The helpful person on Discord immediately told me that Nginx wasn’t proxying the request to the puma socket… that gave me someplace to start looking. Puma was running fine, and Nginx was configured to pass the requests along to it.

After about 90 minutes of head-scratching and increasingly-focused googling, I found the answer on Stack Overflow (of course). Turns out when I had done the very first step, creating the mastodon user on the server, the /home/mastodon folder was set up with 750 permissions (no visibility for basic users). That lack of visibility into the folder for non-mastodon users was causing the problem. A quick chmod o=rx /home/mastodon solved that, and voila! The web interface was up and running.

Backups

One bit that was left hanging at that point was backups. I had been paying Linode to do nightly backups, which appear to be just a snapshot of the full server instance. But I see now that for the Mastodon server, the only things that are critical to backup (again, since all the media is out in the cloud) are the .env.production file and the database dump.
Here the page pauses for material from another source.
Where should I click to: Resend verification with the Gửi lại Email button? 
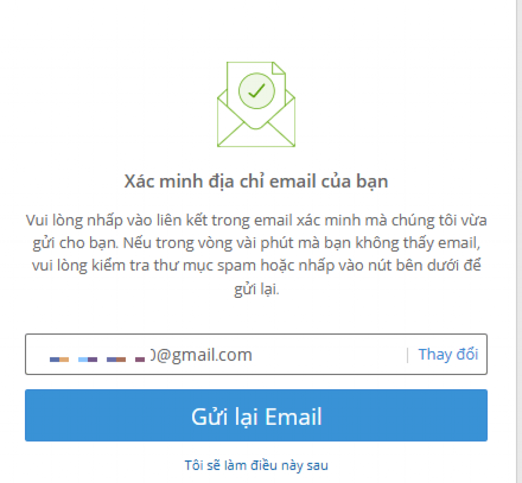[256, 415]
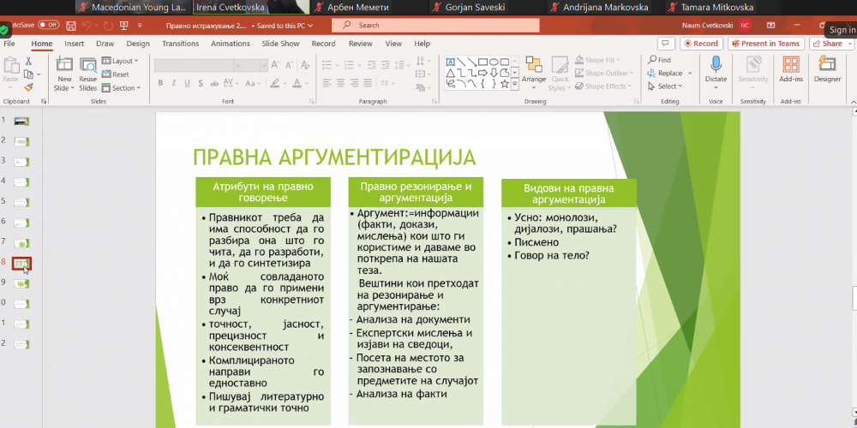
Task: Toggle Bold formatting
Action: click(160, 83)
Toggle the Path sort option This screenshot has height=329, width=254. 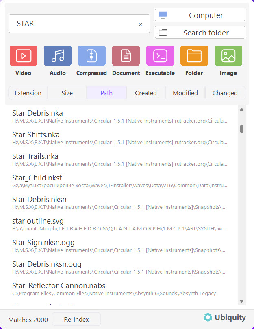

It turns out I have a Synology NAS in my basement with sufficient empty space on it for backups, and Tailscale made it very easy to just rsync the database dump file to my Synology every night. So, I set up a quick cron job to run a database dump and rsync at 2 AM every day. Miracle of miracles, it worked the first time. (It worked the second, third, and fourth times, too…)

The aftermath

Several days into the new server I’m happy with the performance. Mastodon is enjoying the extra RAM, the CPU load is quite reasonable (~25% average, maybe), and I have a server instance that I can use for more hosting. I will slowly be moving the several Wordpress sites I run over to this server, which will eventually let me get rid of the hosted service I’ve been paying for for a decade. It feels like a good upgrade to me.